A further boost to agriculture came when early restrictions on foreign investors, making it compulsory for them to work with a local joint-venture partner, were lifted. With new money, the outside investors began to rejuvenate an industry in which employment had shrunk from 115,000 jobs in 1992 to 32,000 by 2000.
"It has come a long way in the last nine years," says Nevil Hewitt, who left a job making bank cards in Britain to buy a dairy processing business near Estonia's Baltic coast in 1997.
He buys milk from Estonian and Western farmers like Lampard and sells dairy products to supermarkets or ships them across the Baltic to Finland. "Not everything is simple all the time," he says. "But it is a good country to do business in." Its business climate, he said, is "more Scandinavian" than Russian.
Despite the young country's advantages, life has not always been easy for the new immigrants. Noble had four good harvests but fell out with his local joint-venture partner; then three successive harvests were ruined by rain and he posted big losses.
The Estonian work force proved another challenge for the foreign overlords. Cheap but hard to motivate and easy to offend, the local farm workers were used to an easier pre-capitalist life where - as Lampard describes it - one person tended the farm dog, another's sole role was to fix electric fences, another's was to lead the cows.
Lampard had to spend weeks persuading some of his workers not to kill his best cows (with a hammer blow to the head) when they felt hungry. When he blocked villagers from entering the dairy where they had helped themselves to milk, he was lambasted in the local newspaper.
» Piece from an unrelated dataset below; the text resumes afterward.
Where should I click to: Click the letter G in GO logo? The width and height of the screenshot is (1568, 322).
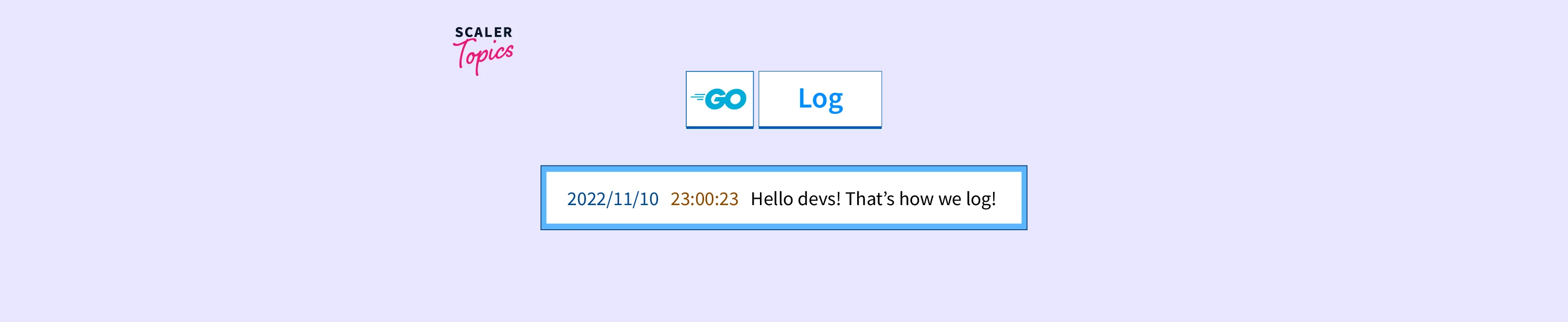point(716,99)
The transformation was a struggle for the workers, who found the new practices hard. "The big change was the technology," said Volodja Ivanov, 48, an ethnic Russia who drives tractors for Noble. "It was not very easy from the beginning to adapt because everything was done quite differently."
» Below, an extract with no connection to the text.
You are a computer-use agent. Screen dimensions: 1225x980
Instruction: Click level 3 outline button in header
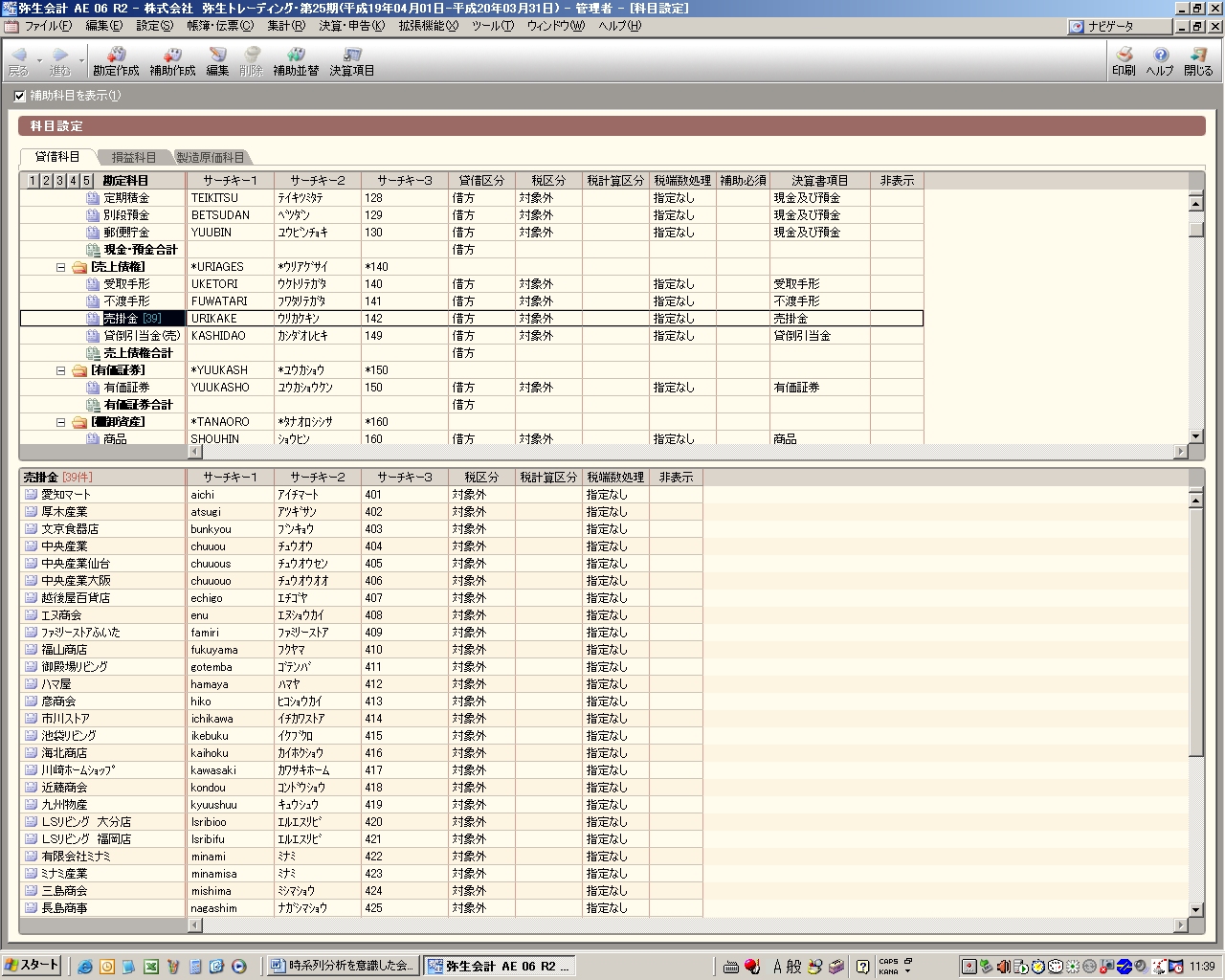[59, 181]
There were other tussles with the local council and punctilious veterinarians. The vagaries of the EU's subsidy system meant that Brussels' checks took longer to arrive than expected. Some of the new immigrants discovered that they had overstretched financially or they disagreed among themselves. Lampard is trying to sell his Estonian stakes and return to Britain.
Last October, Noble also decided to give up. But when he sold his lands to a Scottish farmer, he stayed on as farm manager. His new bosses are a second wave of investors who, despite the first generation's problems, still see profit in the East.
Under his new bosses, Noble is diversifying away from traditional crops like wheat and experimenting with carrots, potatoes and rutabagas to see if he can please Baltic consumers.
"We will grow them and see if they sell," he said, standing in a field of rutabagas. He crumbled the brown Estonian earth between his fingers.
"It is good soil," he said ruefully, "as long as there is enough rain."